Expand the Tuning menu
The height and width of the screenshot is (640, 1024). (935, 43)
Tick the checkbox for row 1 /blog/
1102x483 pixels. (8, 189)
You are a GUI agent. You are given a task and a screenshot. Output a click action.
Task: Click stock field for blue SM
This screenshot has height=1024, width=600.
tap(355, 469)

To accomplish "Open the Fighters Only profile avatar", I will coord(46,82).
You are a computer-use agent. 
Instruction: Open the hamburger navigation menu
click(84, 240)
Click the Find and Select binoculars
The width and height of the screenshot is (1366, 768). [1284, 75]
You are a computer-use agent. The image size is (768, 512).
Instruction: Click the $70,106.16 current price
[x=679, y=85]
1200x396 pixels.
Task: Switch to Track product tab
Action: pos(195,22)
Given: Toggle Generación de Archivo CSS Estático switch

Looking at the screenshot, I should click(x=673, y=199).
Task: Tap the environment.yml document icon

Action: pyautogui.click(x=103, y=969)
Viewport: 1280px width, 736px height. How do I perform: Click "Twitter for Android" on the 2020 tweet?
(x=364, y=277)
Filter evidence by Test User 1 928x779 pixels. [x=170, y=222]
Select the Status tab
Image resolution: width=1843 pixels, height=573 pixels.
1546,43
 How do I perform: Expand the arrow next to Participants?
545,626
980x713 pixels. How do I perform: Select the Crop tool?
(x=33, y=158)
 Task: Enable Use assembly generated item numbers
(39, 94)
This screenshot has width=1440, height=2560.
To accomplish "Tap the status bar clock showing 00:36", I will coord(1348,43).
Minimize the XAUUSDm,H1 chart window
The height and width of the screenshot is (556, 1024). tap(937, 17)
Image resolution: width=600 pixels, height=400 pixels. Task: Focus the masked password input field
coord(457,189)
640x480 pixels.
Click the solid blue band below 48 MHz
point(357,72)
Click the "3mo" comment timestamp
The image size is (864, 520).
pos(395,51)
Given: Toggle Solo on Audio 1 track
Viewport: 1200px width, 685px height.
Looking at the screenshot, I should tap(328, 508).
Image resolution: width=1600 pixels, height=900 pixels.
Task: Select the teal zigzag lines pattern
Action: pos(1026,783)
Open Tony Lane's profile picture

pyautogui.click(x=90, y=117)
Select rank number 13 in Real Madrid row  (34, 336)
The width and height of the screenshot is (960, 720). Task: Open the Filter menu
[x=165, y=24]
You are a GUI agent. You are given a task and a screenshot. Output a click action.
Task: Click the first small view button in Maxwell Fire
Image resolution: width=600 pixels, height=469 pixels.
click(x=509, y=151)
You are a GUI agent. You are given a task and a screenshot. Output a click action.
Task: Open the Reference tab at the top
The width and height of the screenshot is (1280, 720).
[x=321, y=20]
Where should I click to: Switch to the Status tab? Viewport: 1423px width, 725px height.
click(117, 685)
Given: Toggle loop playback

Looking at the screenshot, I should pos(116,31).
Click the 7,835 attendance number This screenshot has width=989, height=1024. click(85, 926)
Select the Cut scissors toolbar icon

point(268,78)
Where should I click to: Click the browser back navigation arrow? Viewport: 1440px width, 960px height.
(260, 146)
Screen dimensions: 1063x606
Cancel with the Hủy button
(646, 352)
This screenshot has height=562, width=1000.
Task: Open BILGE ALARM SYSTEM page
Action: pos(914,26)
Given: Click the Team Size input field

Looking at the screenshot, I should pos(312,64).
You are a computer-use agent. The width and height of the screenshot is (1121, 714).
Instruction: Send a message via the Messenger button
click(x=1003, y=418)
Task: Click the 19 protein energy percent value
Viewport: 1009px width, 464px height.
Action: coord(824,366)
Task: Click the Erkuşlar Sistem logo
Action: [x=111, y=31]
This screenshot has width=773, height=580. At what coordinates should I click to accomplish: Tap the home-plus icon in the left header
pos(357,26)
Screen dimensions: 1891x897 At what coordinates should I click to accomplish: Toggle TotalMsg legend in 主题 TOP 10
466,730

-*-

Scan the listing above for the line that has "Instruction: Click the", then copy exactly from that line through the line that has "Select rank number".

## Written reply
Instruction: Click the $70,106.16 current price
[x=679, y=85]
1200x396 pixels.
Task: Switch to Track product tab
Action: pos(195,22)
Given: Toggle Generación de Archivo CSS Estático switch

Looking at the screenshot, I should click(x=673, y=199).
Task: Tap the environment.yml document icon

Action: pyautogui.click(x=103, y=969)
Viewport: 1280px width, 736px height. How do I perform: Click "Twitter for Android" on the 2020 tweet?
(x=364, y=277)
Filter evidence by Test User 1 928x779 pixels. [x=170, y=222]
Select the Status tab
Image resolution: width=1843 pixels, height=573 pixels.
1546,43
 How do I perform: Expand the arrow next to Participants?
545,626
980x713 pixels. How do I perform: Select the Crop tool?
(x=33, y=158)
 Task: Enable Use assembly generated item numbers
(39, 94)
This screenshot has width=1440, height=2560.
To accomplish "Tap the status bar clock showing 00:36", I will coord(1348,43).
Minimize the XAUUSDm,H1 chart window
The height and width of the screenshot is (556, 1024). tap(937, 17)
Image resolution: width=600 pixels, height=400 pixels. Task: Focus the masked password input field
coord(457,189)
640x480 pixels.
Click the solid blue band below 48 MHz
point(357,72)
Click the "3mo" comment timestamp
The image size is (864, 520).
pos(395,51)
Given: Toggle Solo on Audio 1 track
Viewport: 1200px width, 685px height.
Looking at the screenshot, I should tap(328, 508).
Image resolution: width=1600 pixels, height=900 pixels.
Task: Select the teal zigzag lines pattern
Action: pos(1026,783)
Open Tony Lane's profile picture

pyautogui.click(x=90, y=117)
Select rank number 13 in Real Madrid row  (34, 336)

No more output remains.